261,224 views • 9 months ago

#WATCH | India AI Impact Summit 2026 | Delhi: Founder Chairman and CEO of Sampark Foundation & former CEO of HCL Technologies, Vineet Nayar says, "...From an employment point of view I think it is very important for us to understand that Indian companies, including Indian IT companies, are going to be profit-driven and therefore if you believe that they are going to create employment you must be dreaming. Therefore, the question is how do we create employment in this environment, and that employment comes from mass scale startups, which is what this government has already doing. So, how do we create new sets of people who are trying to solve new sets of problems not new sets of technology and if we do that we will get it right.

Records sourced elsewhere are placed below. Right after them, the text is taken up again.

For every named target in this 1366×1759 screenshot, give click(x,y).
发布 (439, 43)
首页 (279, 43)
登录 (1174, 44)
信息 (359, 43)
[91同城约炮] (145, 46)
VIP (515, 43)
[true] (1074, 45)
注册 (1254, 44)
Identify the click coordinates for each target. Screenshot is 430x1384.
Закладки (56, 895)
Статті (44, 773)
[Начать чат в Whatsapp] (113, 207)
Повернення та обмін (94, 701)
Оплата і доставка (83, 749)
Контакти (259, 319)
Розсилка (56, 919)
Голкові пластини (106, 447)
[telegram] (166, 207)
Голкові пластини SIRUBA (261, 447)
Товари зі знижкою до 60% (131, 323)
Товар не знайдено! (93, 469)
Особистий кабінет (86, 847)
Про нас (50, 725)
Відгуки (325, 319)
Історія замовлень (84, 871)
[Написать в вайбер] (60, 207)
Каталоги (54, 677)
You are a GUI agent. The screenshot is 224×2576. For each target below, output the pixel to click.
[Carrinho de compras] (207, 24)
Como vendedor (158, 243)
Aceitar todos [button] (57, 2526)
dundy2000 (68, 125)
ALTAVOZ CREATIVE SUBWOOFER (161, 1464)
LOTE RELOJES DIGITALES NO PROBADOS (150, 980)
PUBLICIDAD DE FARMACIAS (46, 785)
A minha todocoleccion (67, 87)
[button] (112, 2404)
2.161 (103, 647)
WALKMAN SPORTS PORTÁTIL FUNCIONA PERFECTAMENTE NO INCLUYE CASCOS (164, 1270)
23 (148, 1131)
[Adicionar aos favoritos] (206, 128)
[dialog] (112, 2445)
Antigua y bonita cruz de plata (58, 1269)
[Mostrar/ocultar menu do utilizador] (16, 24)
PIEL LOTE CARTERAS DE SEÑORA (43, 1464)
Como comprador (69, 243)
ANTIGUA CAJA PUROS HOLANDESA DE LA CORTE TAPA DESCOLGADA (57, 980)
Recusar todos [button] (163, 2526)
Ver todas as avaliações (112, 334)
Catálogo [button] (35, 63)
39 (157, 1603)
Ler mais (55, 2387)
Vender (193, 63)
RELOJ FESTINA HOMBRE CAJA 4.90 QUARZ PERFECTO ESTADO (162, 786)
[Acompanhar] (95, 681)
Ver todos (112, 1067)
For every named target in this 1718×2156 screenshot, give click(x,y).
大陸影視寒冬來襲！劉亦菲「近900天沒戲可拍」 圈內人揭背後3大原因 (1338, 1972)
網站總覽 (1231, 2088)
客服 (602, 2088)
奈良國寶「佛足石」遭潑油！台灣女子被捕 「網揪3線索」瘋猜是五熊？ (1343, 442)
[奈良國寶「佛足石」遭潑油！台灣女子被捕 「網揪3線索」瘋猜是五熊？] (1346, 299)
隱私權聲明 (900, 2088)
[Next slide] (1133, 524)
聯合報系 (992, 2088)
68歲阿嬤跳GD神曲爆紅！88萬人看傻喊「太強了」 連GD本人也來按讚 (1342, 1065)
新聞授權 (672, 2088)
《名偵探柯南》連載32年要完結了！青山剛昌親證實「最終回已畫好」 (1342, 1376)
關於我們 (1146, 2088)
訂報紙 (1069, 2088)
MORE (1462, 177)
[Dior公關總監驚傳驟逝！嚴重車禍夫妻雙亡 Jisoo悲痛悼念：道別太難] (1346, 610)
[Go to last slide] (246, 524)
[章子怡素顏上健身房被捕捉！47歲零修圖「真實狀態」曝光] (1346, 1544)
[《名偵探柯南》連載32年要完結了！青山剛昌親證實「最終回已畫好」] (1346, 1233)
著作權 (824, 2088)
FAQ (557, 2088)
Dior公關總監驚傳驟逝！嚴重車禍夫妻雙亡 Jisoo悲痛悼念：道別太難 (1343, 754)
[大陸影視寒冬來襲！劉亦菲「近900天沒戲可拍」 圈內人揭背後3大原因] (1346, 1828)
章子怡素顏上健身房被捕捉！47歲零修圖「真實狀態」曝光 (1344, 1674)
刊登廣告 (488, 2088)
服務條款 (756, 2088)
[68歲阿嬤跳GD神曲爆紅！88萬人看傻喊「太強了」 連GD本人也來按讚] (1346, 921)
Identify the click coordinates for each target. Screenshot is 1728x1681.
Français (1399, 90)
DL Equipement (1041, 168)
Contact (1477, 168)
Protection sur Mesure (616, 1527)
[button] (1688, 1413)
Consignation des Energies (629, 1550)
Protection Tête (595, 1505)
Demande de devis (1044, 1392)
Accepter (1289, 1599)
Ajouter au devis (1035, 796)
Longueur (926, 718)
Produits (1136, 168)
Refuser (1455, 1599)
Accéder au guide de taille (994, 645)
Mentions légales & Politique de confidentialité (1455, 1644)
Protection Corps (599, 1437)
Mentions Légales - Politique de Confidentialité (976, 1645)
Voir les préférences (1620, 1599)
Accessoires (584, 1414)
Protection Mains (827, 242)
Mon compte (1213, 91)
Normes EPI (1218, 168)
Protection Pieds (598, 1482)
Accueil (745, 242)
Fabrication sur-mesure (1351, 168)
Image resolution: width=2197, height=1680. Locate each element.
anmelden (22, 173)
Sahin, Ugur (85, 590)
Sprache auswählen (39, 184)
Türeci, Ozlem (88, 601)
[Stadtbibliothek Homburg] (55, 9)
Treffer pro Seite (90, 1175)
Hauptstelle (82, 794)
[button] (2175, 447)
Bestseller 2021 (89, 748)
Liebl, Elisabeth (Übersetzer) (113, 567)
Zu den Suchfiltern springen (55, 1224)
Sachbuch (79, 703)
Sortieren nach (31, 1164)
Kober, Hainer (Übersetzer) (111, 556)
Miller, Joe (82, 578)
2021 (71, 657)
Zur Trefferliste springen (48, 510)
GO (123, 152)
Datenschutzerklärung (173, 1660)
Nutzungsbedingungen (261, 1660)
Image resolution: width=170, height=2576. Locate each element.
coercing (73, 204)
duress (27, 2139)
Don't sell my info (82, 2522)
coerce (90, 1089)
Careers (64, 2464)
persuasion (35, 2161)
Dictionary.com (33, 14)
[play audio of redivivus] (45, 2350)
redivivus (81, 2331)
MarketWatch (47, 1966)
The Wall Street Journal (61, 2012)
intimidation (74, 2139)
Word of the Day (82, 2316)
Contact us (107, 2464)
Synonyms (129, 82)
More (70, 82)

I think we as Indians have to be very careful on who does data belong to and that is the debate we have a problem with. The LLM models which exist worldwide are far superior than the Indian models. Unfortunately, in India, we never develop products, so therefore we do not have SLMs and LLMs which are world-class. On one side, we have global LLM products which are coming to India and trading on our Indian data. Should we allowed that or should we not allowed that? But on the other side if we don't allow that then we have the data but we don't have the LLM models. So, how do we encourage technology completely to develop the LLM models. This needs radicals strategic thinking and a very important aspect otherwise we will either give up a data. So, I think it's a very critical aspect for us to think about - who does this data belong, what is the kind of incentives we are going to give to develop LLM technologies or SLM technologies fast so that we train on our data otherwise an LLM will come in with our data and we'll immediately see return and we'll celebrate and we will do all these kind of press releases but the India will lose a competitive advantage on something which is very critical for the next decade."